* [Brief]:
Rewrite the stretch from the line containing "Viewport: 582px width, 302px" through the line containing "point(316,90)", replacing "Balance History" with "Account History" and changing nothing else. Give only those lines, without the pictures.

* [Data for the task]:
════════

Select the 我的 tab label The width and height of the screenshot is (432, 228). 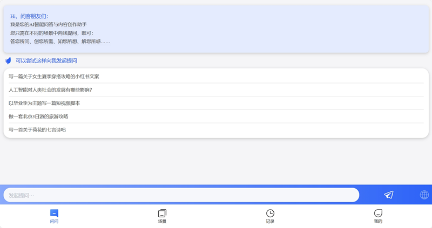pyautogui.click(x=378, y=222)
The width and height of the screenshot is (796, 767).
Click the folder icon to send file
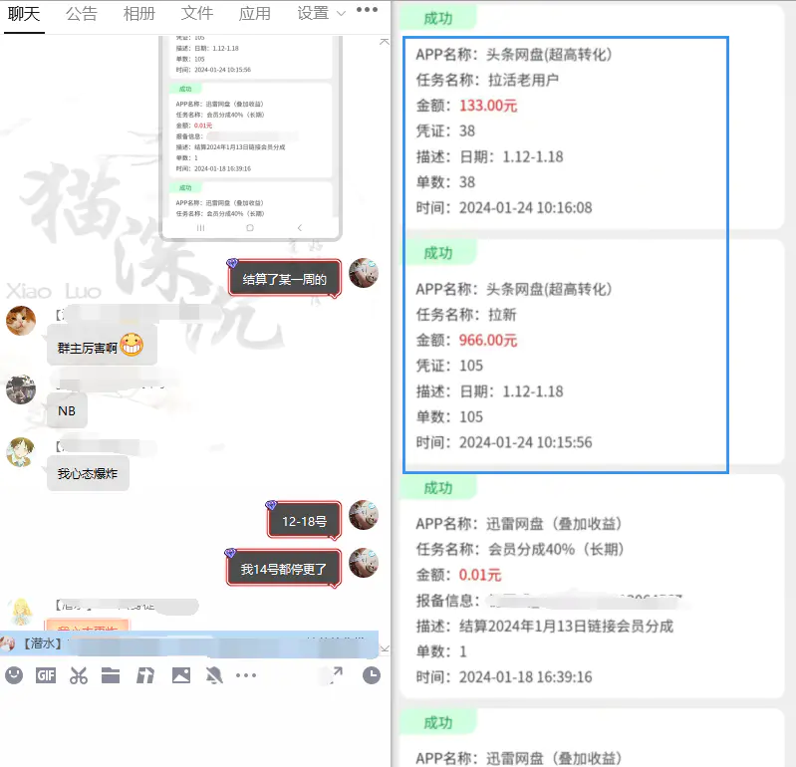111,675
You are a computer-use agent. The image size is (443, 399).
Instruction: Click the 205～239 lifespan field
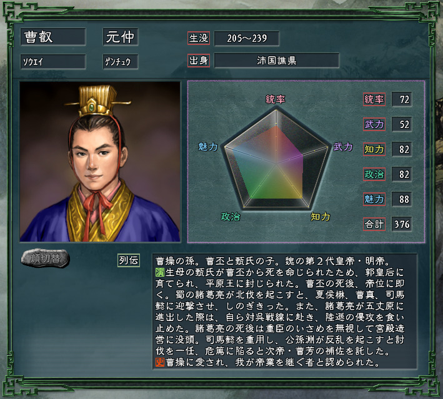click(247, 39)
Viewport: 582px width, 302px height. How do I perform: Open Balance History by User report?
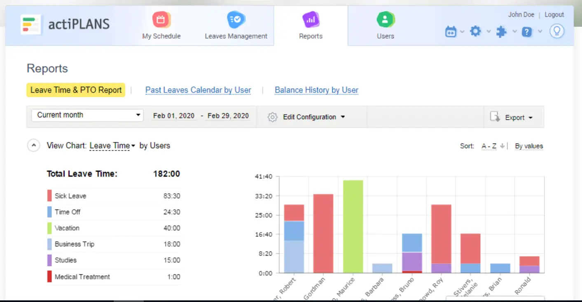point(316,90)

════════

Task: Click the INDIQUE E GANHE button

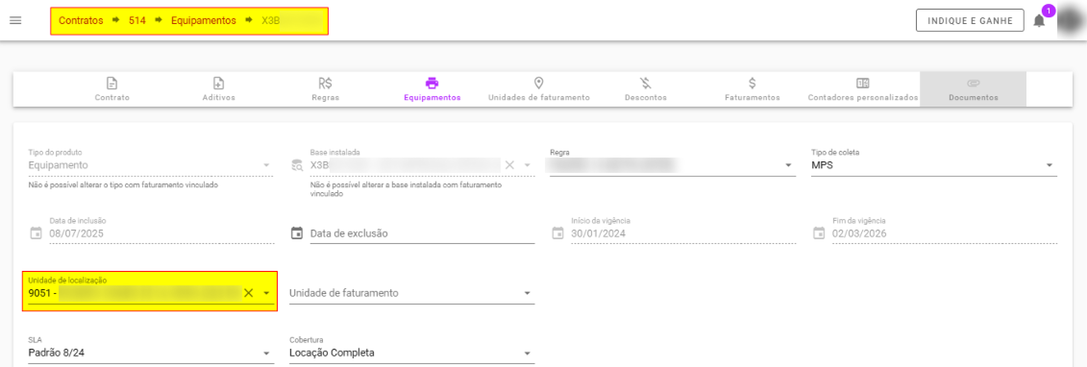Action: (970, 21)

════════

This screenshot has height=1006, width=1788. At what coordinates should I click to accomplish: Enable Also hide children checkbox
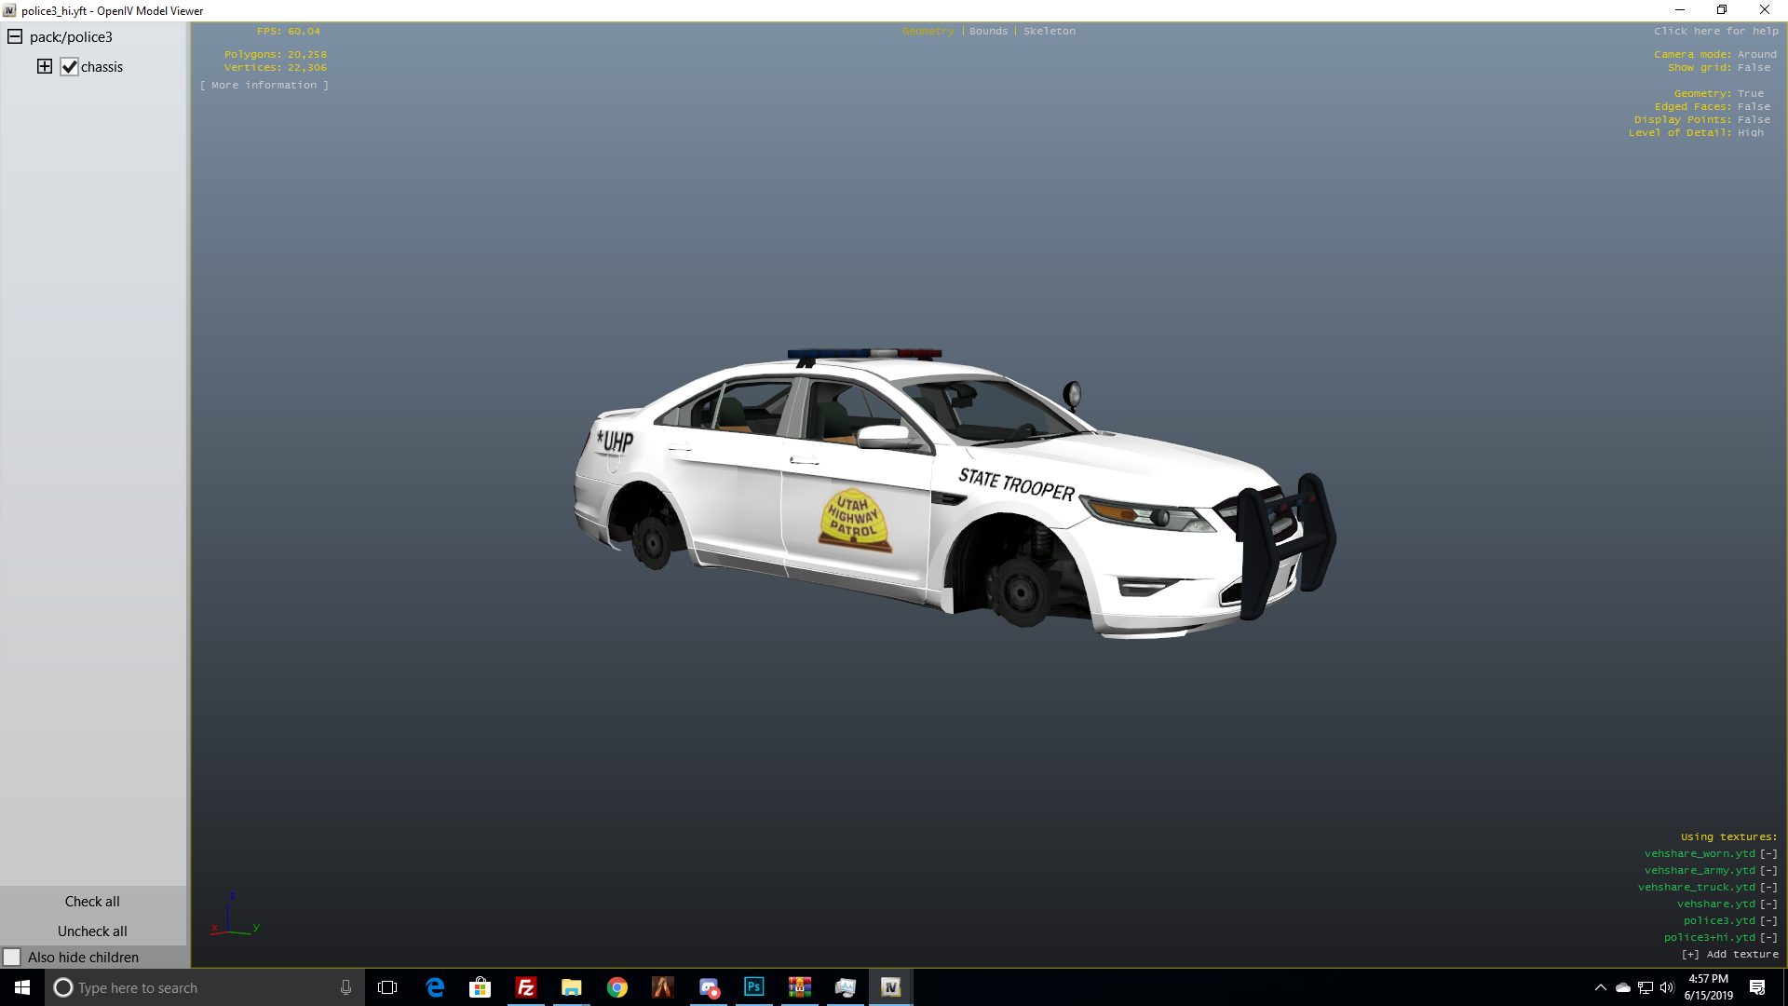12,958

════════

* [Exercise response]:
Viewport: 582px width, 302px height. How do I perform: Open Account History by User report?
point(316,90)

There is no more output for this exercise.